Money freed up through energy savings that goes into business growth can help organizations make more money, the paper says.
“Businesses that can improve their energy efficiency will reduce costs, even when prices remain high,” Accruent says in Building the Energy-Efficient Office. “This cash can be redeployed as they see fit, improving liquidity when others may be struggling to cover operating costs.” The paper was released in 2023 but takes on new relevance as facilities managers wrestle with cuts to their operating budgets.
If the organization lacks capital to replace or revamp outdated HVAC equipment or make other large improvements to the building and its systems, there are small-scale changes that can add up to savings, it says.

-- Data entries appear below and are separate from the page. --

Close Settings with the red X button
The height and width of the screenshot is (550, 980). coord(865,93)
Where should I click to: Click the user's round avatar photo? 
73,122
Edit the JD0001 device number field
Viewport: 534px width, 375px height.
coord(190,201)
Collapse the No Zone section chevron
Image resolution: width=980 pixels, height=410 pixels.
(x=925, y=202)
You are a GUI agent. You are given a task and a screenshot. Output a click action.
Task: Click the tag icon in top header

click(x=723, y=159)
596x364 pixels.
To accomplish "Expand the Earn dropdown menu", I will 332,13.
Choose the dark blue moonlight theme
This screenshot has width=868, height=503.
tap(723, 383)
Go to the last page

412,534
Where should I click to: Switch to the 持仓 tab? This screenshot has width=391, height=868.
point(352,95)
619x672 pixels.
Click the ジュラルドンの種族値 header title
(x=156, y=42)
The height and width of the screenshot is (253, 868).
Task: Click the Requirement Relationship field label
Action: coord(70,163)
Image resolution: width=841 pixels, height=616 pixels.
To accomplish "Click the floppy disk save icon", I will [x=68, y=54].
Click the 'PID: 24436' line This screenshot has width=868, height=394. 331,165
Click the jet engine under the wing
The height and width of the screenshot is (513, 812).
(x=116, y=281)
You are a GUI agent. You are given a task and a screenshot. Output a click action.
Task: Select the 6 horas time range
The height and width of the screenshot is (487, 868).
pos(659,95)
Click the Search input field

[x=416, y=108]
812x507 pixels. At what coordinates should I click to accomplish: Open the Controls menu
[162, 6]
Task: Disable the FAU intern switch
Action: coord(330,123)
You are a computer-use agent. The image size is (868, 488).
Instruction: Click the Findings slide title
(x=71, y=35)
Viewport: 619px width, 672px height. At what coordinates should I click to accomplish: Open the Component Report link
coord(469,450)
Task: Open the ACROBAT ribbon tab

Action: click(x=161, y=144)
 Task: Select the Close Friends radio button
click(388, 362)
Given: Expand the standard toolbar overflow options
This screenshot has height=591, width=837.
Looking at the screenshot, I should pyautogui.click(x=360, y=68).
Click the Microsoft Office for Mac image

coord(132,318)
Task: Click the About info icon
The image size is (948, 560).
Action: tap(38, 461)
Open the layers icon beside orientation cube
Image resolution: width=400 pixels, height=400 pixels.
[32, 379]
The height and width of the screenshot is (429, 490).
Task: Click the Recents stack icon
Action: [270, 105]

Unplug laptops. An organization with a policy for employees to unplug portable devices when not in use can save several dollars a month for each laptop and tablet. “Multiply [that] by a workforce of 100 people, and it starts to add up,” the paper says. Turning off office equipment rather than leaving it on standby can help, too.
Update food and beverage appliances. Office kitchens tend to have the same appliances as households. Replacing them with smart appliances that shut down when not in use can generate savings. “Smart hot water taps, for example, use up to 55% less power on standby and can be combined with scheduling controls to manage energy use,” the paper says.
Keep IT systems well-maintained. Computers, printers and other IT equipment are the biggest energy consumers behind building systems, the paper says. If the equipment isn’t working properly, it can take more energy to operate them than it ordinarily would. Even if employees avoid using them, the equipment will still consume energy if they’re left plugged in.
Be smart about lighting. Switching to LED lights is a start, if that hasn’t been done yet, but that by itself won’t generate maximum savings. Turning them into smart lights that go on and off based on occupancy can further boost savings. That’s particularly important if cleaning crews work at night. “If cleaners only enter the building when the rest of the occupants have gone home, energy use is sustained for a longer time,” the paper says. If the lights go on and off as cleaning crews move about the building, that saves energy by not “having the whole building or floor lit up.” Daylight blinds can help, too. These let employees maximize natural lighting without creating glare.
Manage ventilation. A third of a building’s heat is lost through ventilation, the paper says. Having the system on an automatic schedule can be a problem if the system can’t sync up with the weather when it turns cold or hot unexpectedly. “An unseasonable heatwave could leave occupants opening windows without being able to adjust the heating,” the paper says. So, it’s better to be hands on in managing ventilation.